"La décision sera prise au mois de janvier".

Nous vous en parlions il y a déjà quelques jours : la limitation de vitesse pourrait passer de 90 à 80 km/h sur les routes nationales et départementales bidirectionelles, c'est-à-dire les routes sur lesquelles les voitures se croisent sans terre-plein central. Une affaire que le gouvernement prend très au sérieux, et à laquelle le Premier Ministre, Édouard Philippe, vient de rappeler son attachement.

Alors que le bilan de la mortalité sur les routes de France au moins de novembre 2017 vient d'être rendu avec de mauvais chiffres, + 8,9 % par rapport à l'année précédente,Édouard Philippe, qui effectuait un déplacement à Coubert (Seine-et-Marne) ce lundi 11 décembre en rapport justement avec la Sécurité routière, s'est exprimé sur le sujet.

"À titre personnel, j'y suis favorable car je sais que deux tiers des accidents se concentrent sur ces tronçons de routes nationales et départementales bidirectionnelles aujourd'hui limitées à 90 km/h", a-t-il déclaré lors d'un point-presse. Avant de le réaffirmer sur Twitter :

 

 "Favorable" ne veut évidemment pas dire que la décision est déjà entérinée.
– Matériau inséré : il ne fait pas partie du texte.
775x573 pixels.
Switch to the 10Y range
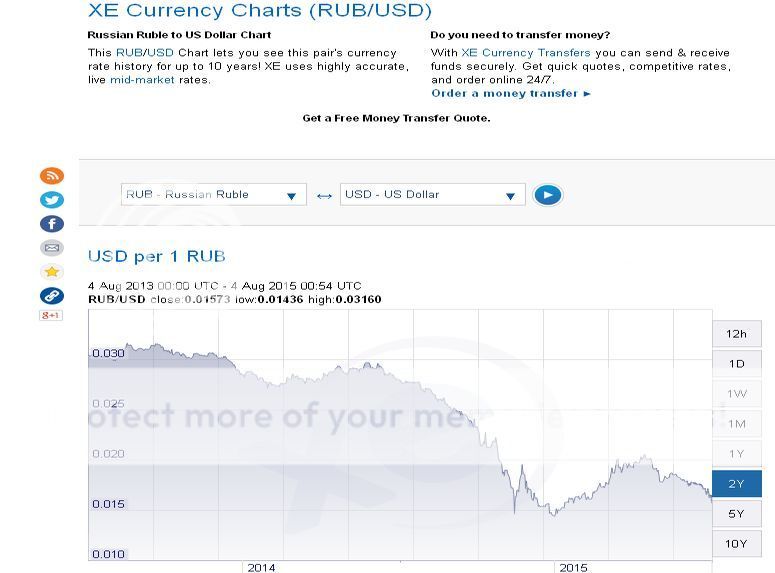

En revanche, la décision définitive sera prise très prochainement, "au mois de janvier", lors du Comité interministériel de la sécurité routière qui devrait se tenir le 18.

 

Pour rappel, certaines associations de sécurité routière affirment que cet éventuel passage à 80 km/h sur les routes à double sens sans séparateur physique pourraient permettre de sauver jusqu'à 400 vies.